After flipping through Matthew's copy of The Irresistible Revolution by Shane Claiborne (founder of the SimpleWay) this summer, I finally picked up my own copy yesterday. I'm only about 140 pages in, but I can tell you there were words in the first 100 that could have been my own, and I was so taken aback by it I that had to read them several times. It's interesting to read where his thoughts from then have taken him today. I imagine he finds himself in a very different place now than he ever envisioned, and that can be a result of only one thing: God is amazing. As I have been anxiously trying to make decisions about my own life this week, this story offers me a refreshing excitement to see how my own story will unravel.
That brings me to Discernment. I have a special place in my heart for this word. Since college and the days of small groups formed from the Lilly endowment's vocational formation program at my school, this word has brought with it a plethora of emotions. Anxiety, joy… excitement, even! But also humility, confusion, sometimes sorrow or fear. A healthy sort of fear. The kind of awareness (if not an actual form of the emotion) of apprehension that keeps me aware of the fact that I am not actually in control. A recognition that reminds me of my need to keep relying on God in all that I do. I guess “fear” may not be the right word to describe this emotion, but I am at a loss for how to describe the determination and hope and focus and intensity that come with the desire to always seek refuge in uncomfortable situations... to always seek a way to work for change when I become comfortable in a place that our broken society is also comfortable with. For what good and positive changes ever come from comfort and safety? I "fear" living in that place... and I refuse to let FEAR keep me from seeking change in these ways...
Some days, I am so uncertain of what my future holds I find myself in a place of real fear, in which I cannot so much as try to process where I will be 9 months from now (upon graduation)… so I find myself in the place I should have been all along: in prayer.
From that, I have concluded that there is only one thing I can know about how I am being called to live: I know I am being called to love people, and to love people well. We talked a lot this summer about the challenge of "loving people we have never met." We spent 2 months raising money and awareness to help our brothers and sisters in Africa reach access to clean water. The more we talked about it, the more I realized that for me, that isn't always that hard. They're far away. I am "safe" from their harsh reality. I'm not doing the walking every day to get dirty water - I'm helping them stop doing so by driving a van and giving people water I bought at a store that morning. I am Safe. I realize that I don't want to be - and do not feel called to be - so "safe". What we did this summer was an amazing, miraculous feat and I have absolutely no regrets about what we did, how we did it, or why we did it. God was a part of that team and of our mission. And it wasn't safe in many, many ways. But its not the end for me, either.

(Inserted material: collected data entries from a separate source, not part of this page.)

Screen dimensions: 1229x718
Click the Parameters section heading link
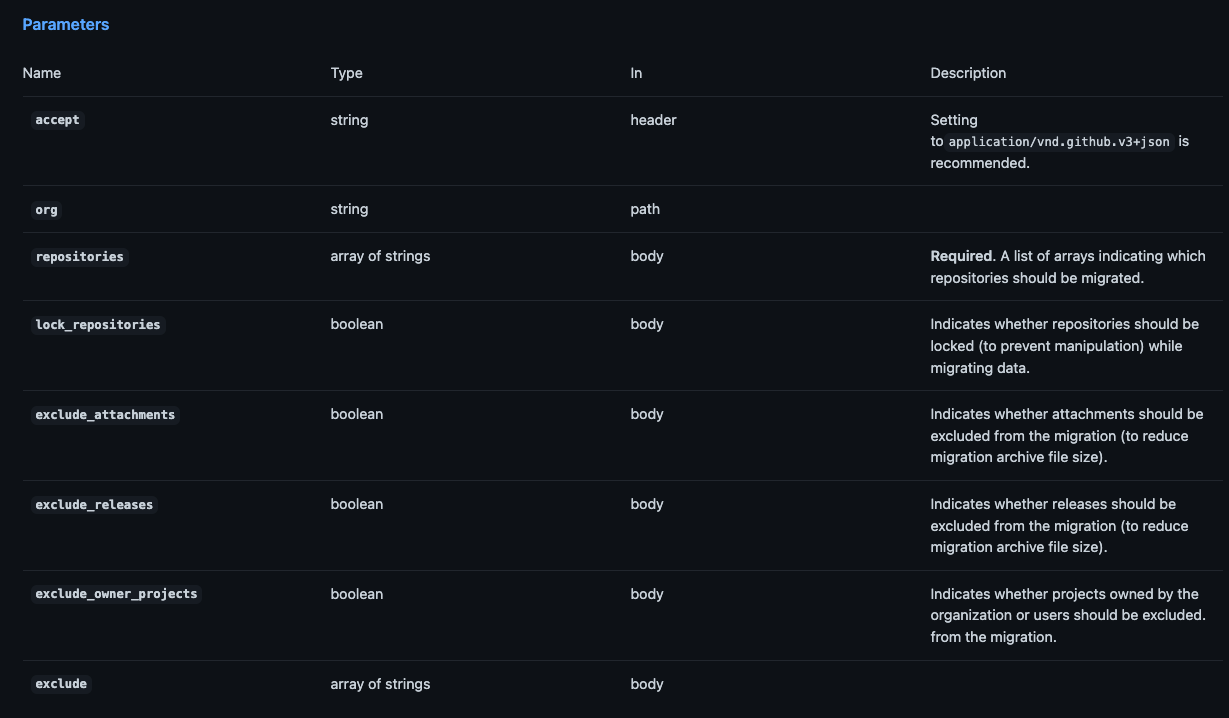66,24
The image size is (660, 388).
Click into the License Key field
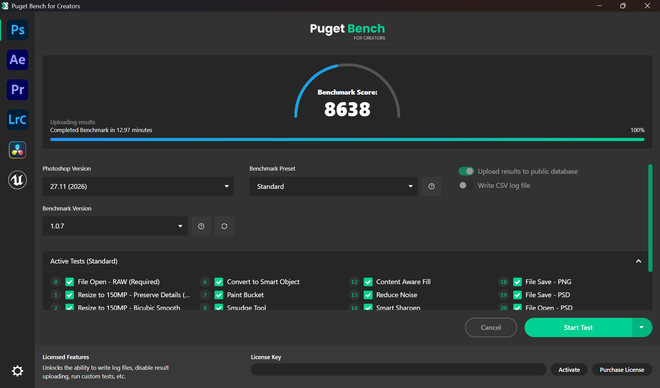(x=398, y=369)
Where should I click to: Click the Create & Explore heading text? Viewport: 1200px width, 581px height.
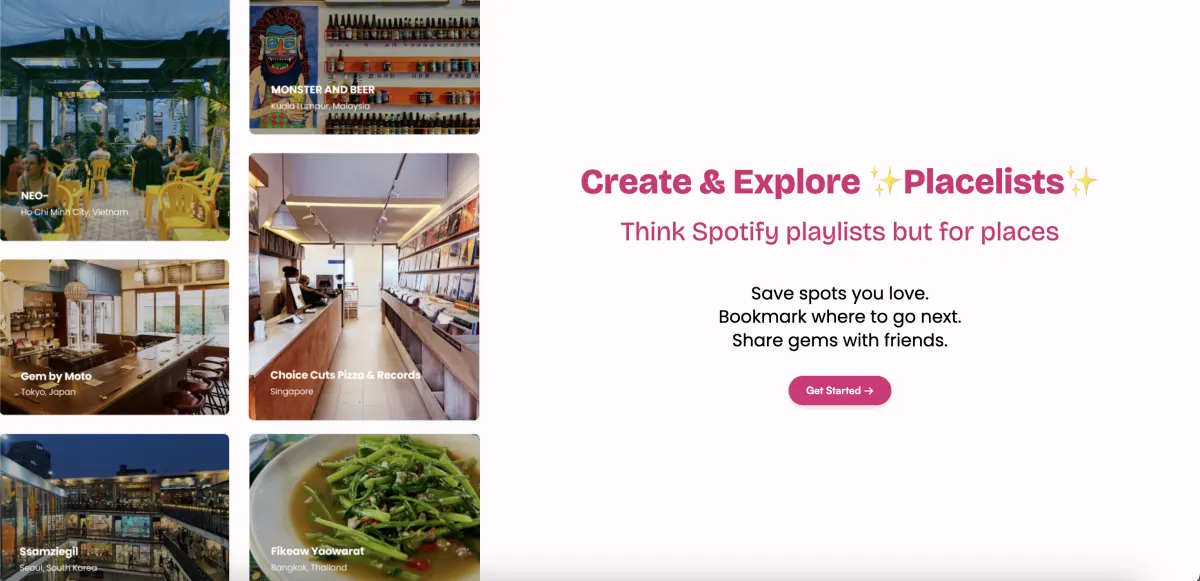tap(720, 182)
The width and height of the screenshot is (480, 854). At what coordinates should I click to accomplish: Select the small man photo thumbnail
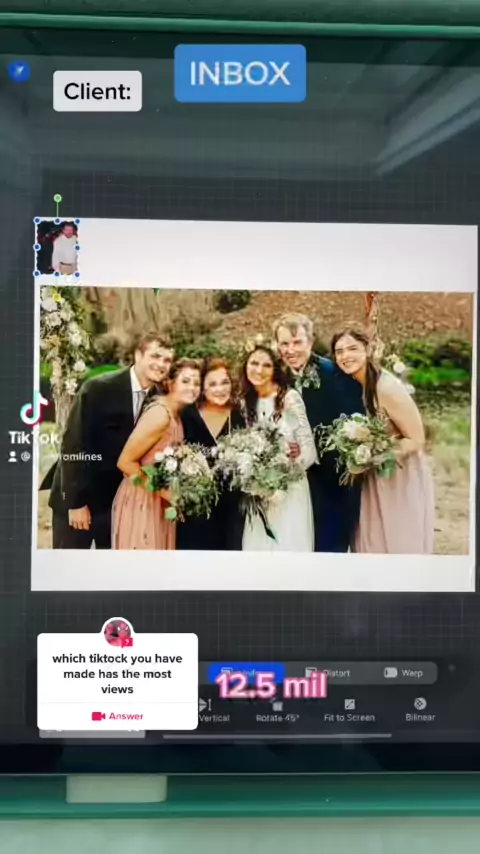click(x=57, y=248)
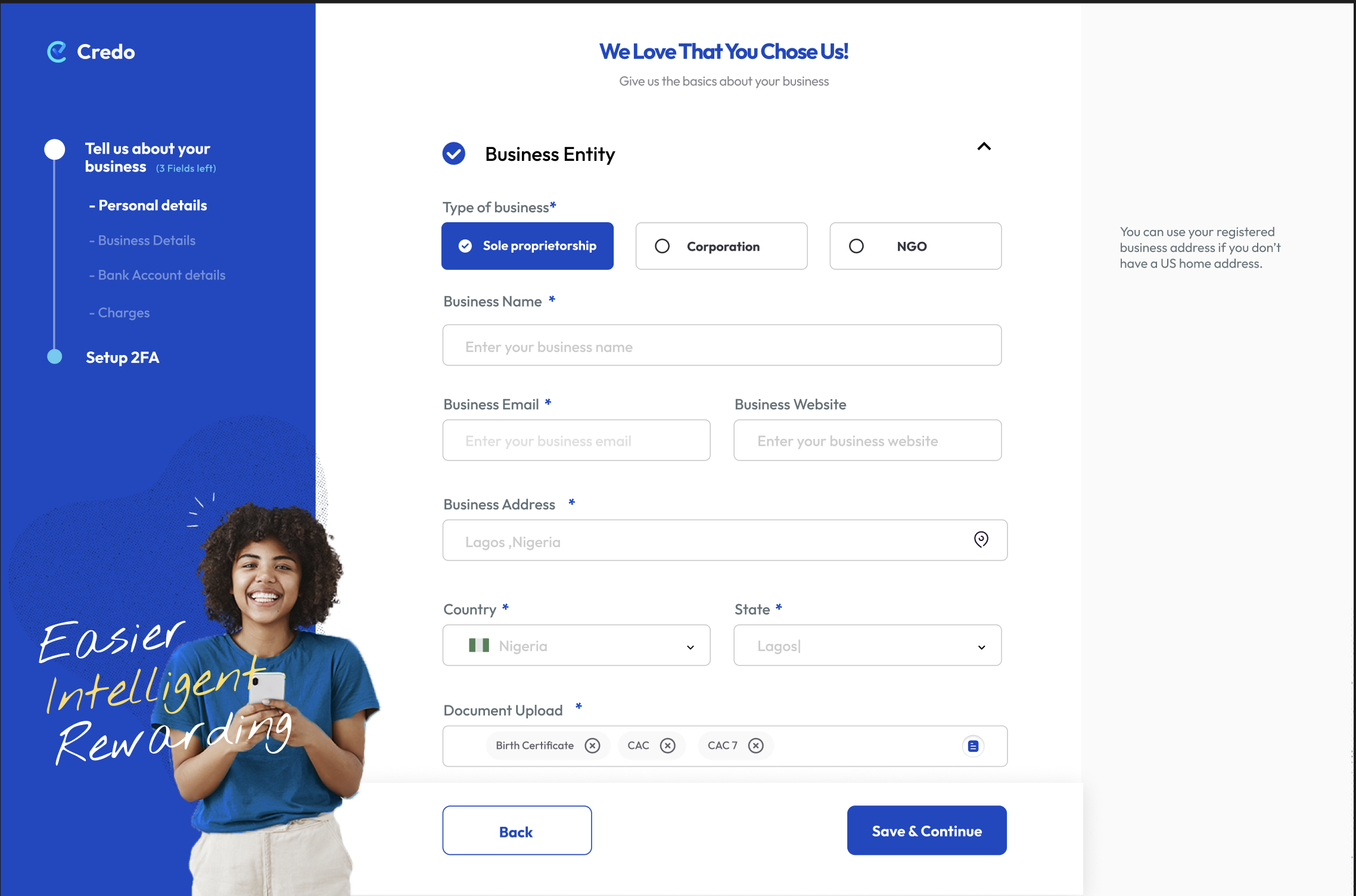Click Bank Account details in sidebar

[x=160, y=275]
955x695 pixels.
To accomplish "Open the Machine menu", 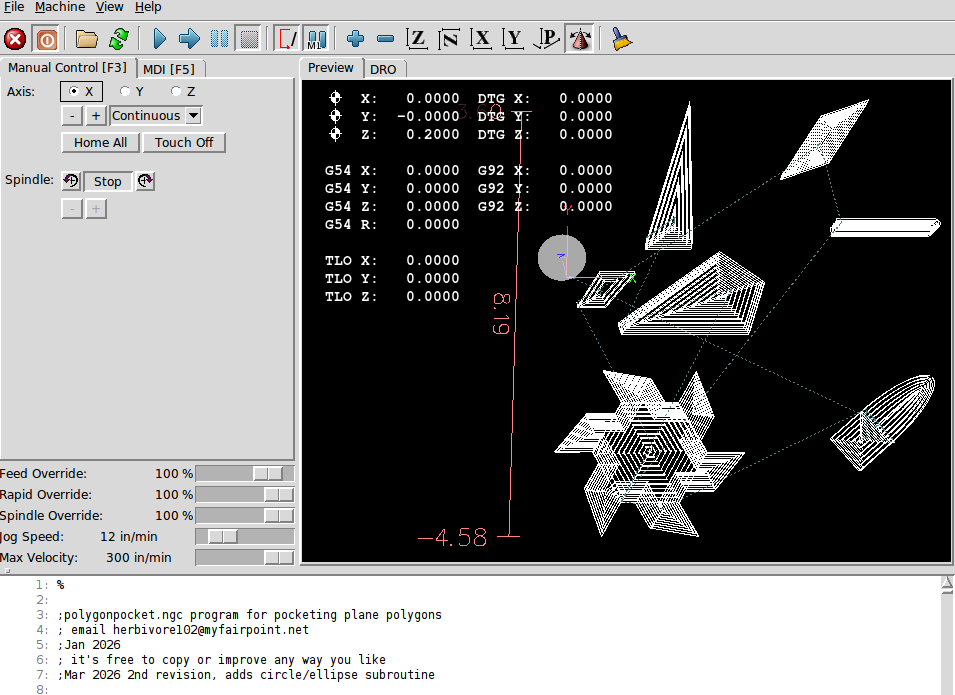I will (x=60, y=7).
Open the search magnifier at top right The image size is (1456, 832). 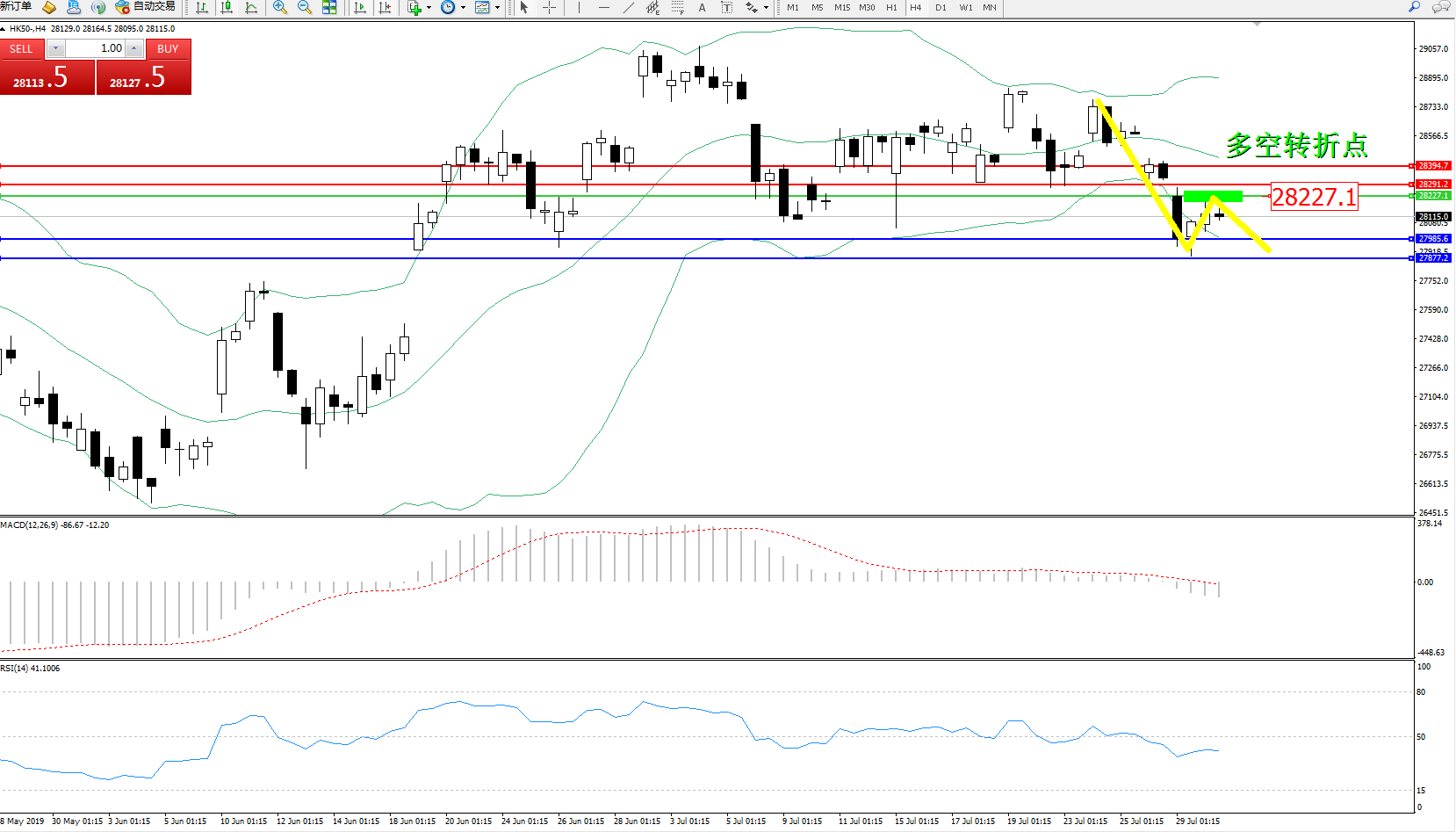(x=1414, y=7)
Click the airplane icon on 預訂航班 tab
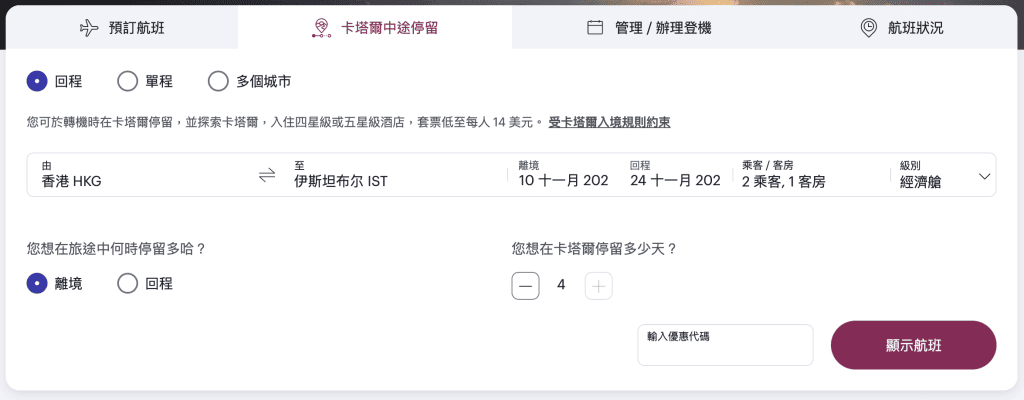The image size is (1024, 400). [89, 28]
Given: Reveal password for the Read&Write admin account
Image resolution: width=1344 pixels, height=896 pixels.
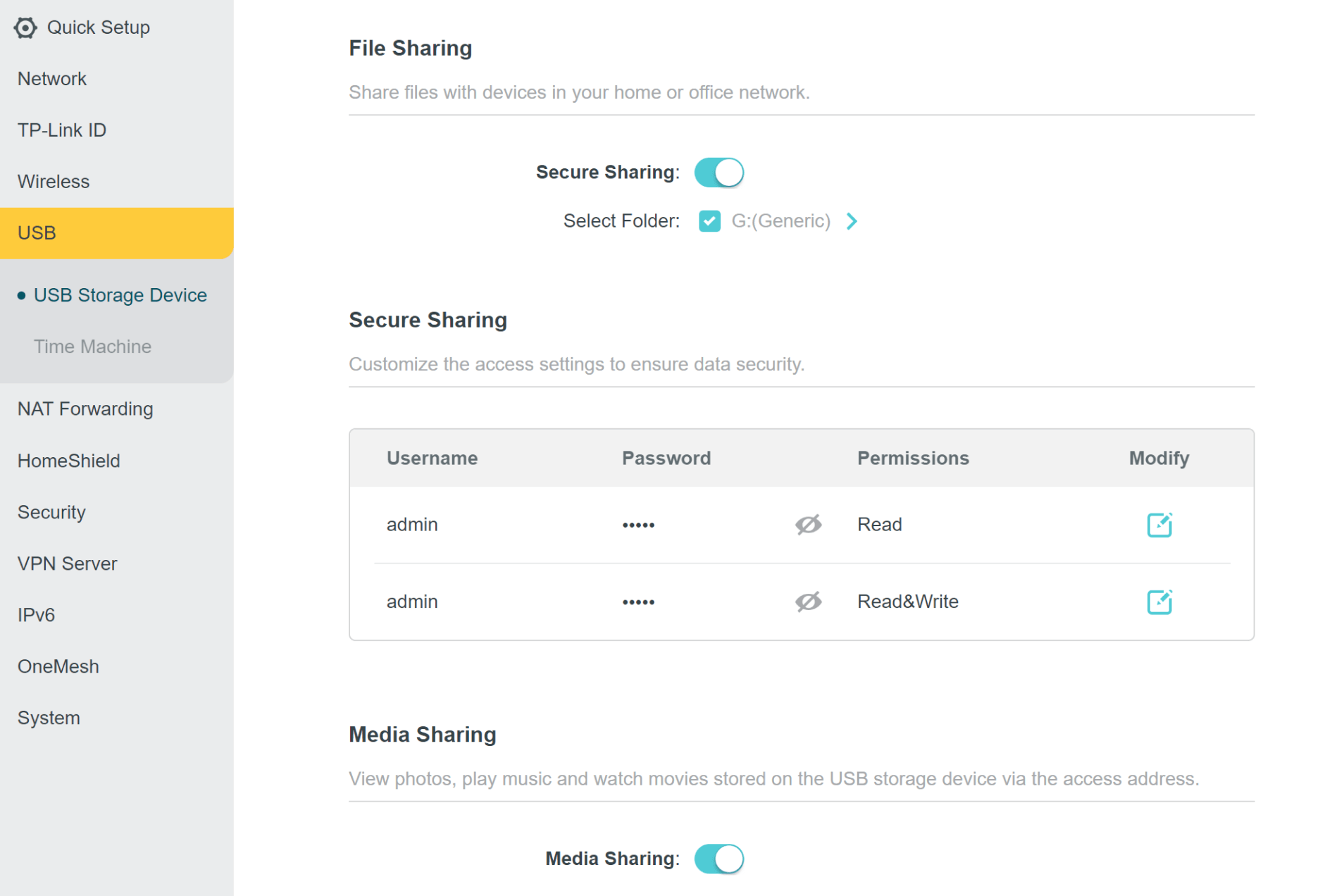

I want to use this experience as one more that will help me to love people, and love them well. I want to face the challenge of loving people not just from a safe distance, but up close and personal. To love them not just on the days we can celebrate together and share in fellowship, but to love them on the days when it is most difficult to do so, whether because of hardship or exhaustion or 'simple' things like a personality conflict (as was sometimes hard with the very people on our own team... here in the 'safe' land of our own 'real' lives). I want to love people and be fully engaged in a ministry of presence, seeking to do "what is good" as I learn to "do justice, love kindness, and walk humbly with our God" (Micah 6:8).
Wherever I end up and whatever I end up doing, I want to learn to listen well so that my ministry is one that engages fully not with what an institution tells me needs to be done, but with what the people with whom I live in community with most need. Maybe those things will even be the same... but I pray for the opportunity to take time to be present and build relationships before taking action.
So in the end, it comes down to what sounds like a cheesy cliché, but is really where all of my heart and soul are invested. I want to love well. Nothing more, nothing less. A big task, I am sure, and one I will have to grow in to. But I trust that whatever path I am on a year from now, it will be doing just that.
(and I hope Mom is okay with that path, too!)
1 comment:
Jen: you inspire me! Save this piece of writing and return to it often. The sad reality is that the institution does "get" to us all. I have had moments when I have allowed myself to forget the passion of God's call on my life in the face of the beurocratic crap that sometimes threatens to drown me. And then God sends me writing like this and I am inspired again.